To check this promise, we benchmarked three computationally costly situations: Mandelbrot set era, numerical integration, and the sigmoid calculation operate, by implementing every in pure Python, optimised NumPy, and a hybrid Python-Mojo strategy.
The outcomes reveal a nuanced efficiency panorama for loop-heavy algorithms the place information might be processed totally with native Mojo varieties. Mojo can considerably outperform each pure Python and even extremely optimised NumPy code. Nevertheless, we additionally noticed that for duties that align completely with NumPy’s vectorised, pre-compiled C capabilities, NumPy can keep a slight edge over Mojo.
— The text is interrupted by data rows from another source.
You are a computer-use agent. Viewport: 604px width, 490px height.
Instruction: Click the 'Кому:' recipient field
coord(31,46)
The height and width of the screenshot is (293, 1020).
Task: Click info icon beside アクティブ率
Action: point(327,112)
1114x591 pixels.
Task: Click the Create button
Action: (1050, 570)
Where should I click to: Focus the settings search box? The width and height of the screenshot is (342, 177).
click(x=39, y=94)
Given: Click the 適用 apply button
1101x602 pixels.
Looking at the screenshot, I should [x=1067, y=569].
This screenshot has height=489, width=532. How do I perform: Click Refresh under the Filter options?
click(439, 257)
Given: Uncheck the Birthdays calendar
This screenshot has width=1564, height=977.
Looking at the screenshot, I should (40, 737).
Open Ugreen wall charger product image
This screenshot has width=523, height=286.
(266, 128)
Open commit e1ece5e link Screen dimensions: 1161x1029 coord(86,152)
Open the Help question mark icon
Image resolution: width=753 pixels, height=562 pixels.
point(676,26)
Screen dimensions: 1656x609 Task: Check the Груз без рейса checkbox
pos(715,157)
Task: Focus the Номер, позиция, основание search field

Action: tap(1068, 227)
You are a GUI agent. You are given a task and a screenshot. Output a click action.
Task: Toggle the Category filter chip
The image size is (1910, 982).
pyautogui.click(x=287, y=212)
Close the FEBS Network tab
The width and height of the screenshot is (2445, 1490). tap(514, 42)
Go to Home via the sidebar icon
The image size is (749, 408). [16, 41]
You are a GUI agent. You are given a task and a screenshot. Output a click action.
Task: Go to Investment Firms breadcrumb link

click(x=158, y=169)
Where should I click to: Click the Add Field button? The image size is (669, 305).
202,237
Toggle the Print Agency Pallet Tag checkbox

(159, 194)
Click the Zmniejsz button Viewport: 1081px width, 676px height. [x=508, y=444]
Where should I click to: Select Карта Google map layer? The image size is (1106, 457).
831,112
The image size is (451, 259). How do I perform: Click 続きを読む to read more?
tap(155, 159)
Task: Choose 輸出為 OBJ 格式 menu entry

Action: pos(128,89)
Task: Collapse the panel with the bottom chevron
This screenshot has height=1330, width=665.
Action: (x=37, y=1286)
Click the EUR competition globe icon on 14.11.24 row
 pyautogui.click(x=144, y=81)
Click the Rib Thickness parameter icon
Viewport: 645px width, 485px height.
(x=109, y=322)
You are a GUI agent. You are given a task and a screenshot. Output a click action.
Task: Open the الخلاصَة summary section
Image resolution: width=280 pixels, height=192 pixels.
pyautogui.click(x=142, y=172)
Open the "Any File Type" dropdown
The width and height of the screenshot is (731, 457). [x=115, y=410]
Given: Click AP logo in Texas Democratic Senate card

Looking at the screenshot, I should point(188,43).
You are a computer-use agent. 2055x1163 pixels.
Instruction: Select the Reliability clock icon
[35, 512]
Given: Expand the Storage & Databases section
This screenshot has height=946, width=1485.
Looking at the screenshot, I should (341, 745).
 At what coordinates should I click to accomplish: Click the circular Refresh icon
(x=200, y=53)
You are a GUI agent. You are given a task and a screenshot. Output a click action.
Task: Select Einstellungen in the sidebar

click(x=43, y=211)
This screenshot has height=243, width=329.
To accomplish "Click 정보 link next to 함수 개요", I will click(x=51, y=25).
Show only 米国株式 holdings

This investigation demonstrates that whereas Mojo is a robust new software for Python acceleration, attaining most efficiency requires a considerate strategy to minimising the “bridge-crossing” overhead between the 2 language runtimes.
As all the time, when contemplating efficiency enhancements to your code, check, check, check. That’s the closing arbiter as as to whether it’s worthwhile or not.